■ TEXT EXCERPT
Our Trek Comics editor Patrick Hayes is back with a review of this month’s issue of IDW Publishing’s Star Trek ongoing comic series: the first part of “I, Enterprise.”
The regular cover by Garry Gastonny (with colors by Sakti Yuwono of Stellar Labs) is a nice bust shot of Kirk with the Enterprise speeding through space, framed by the familiar delta shield. This is drawn well, and I always enjoy when the artwork goes slightly beyond its panel borders; makes the illustration seem more immediate. The coloring is very well done, especially on Kirk, giving him a more three dimensional appearance. Grade: A.
Of the two covers, the subscription cover is the one to get! There has never been a photo cover focusing solely on a supporting character, and Science Officer 0718 — played by Joseph Gatt in Star Trek Into Darkness –– is the first. It’s a pretty startling image for a Trek cover, and if it weren’t for his white eyes I would have thought him to be a Deltan.
More of these covers, please! Grade: A+.
“I, Enterprise” is the first of a two-part tale focusing on the origin of 0718. On the inside front cover, underneath the credits, it states, “The U.S.S. Enterprise has embarked on a New Five-Year Mission after the events of Star Trek Into Darkness. Among the ship’s new crew is Science Officer 0718, whose remarkable origin has remained a mystery…until now.”
That sums up exactly what this issue is all about from writer Mike Johnson and story consultant Roberto Orci. The book opens with 0718 manning his duty station on the bridge; readers learn what he does and what he thinks of his responsibilities. These first pages were fairly straightforward, but a nice character trait is given on Page 4, revealing what he does when off duty. This section of the ship hasn’t been seen since the Original Series, and I’m glad it’s on this Enterprise.
The origin begins on Page 5 and it’s full of solid moments. The bottom of Page 6 and the top of 7 have a perfect Kirk line. I enjoyed how Uhura was a necessary component of Page 9, as Nichelle Nichols was woefully underused in the 1960s. I was impressed with Kirk’s decision on 10, making him more responsible than Shatner’s version. The incident on 18 was a surprise, even if that individual was wearing a red shirt.
When Page 20 began I knew exactly what would happen, and it did. However, I enjoyed it and I dare anyone reading this not to hear ominous music in his or her head as it’s happening. This was a good start, and, like the good storyteller he is, Johnson ends the issue just as it’s going to get really interesting. Grade: A.
Another mixed bag for artwork in this issue.
Artist Erfan Fajar definitely knows how to lay out his pages and panels for a smooth read. Page 1 is like a movie: a tight close-up of the main character, pulling back to see him in action, pulling back further still to see him in relationship with a familiar lead, and then a refocus on him to emphasize his narration. The double-paged spread on Pages 2 and 3 nicely shows how 0718 focuses on his different tasks while spotlighting the cast, with a decent illustration of the Enterprise. I say “decent” because that saucer section looks a little too stretched.

■ LISTED RECORDS
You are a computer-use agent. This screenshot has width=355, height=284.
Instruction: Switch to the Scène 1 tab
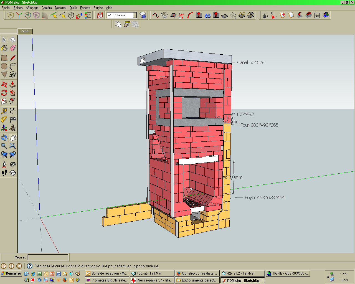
* * *
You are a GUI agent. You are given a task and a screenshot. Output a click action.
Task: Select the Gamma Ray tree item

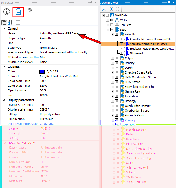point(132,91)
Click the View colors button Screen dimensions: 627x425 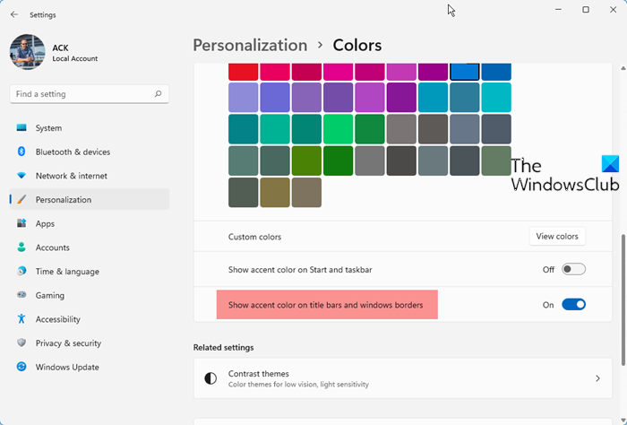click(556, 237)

■ QUESTIONS ON THE MATERIAL
[A] According to the comic review, which actor played Science Officer 0718 in Star Trek Into Darkness?
[B] Extract the part of the comic review that starts at the words "Of the two covers, the" and ends after the words "be a Deltan.".
The entries play no part in what comes next.

■ ANSWERS TO THE EXERCISES
[A] Joseph Gatt

[B]
Of the two covers, the subscription cover is the one to get! There has never been a photo cover focusing solely on a supporting character, and Science Officer 0718 — played by Joseph Gatt in Star Trek Into Darkness –– is the first. It’s a pretty startling image for a Trek cover, and if it weren’t for his white eyes I would have thought him to be a Deltan.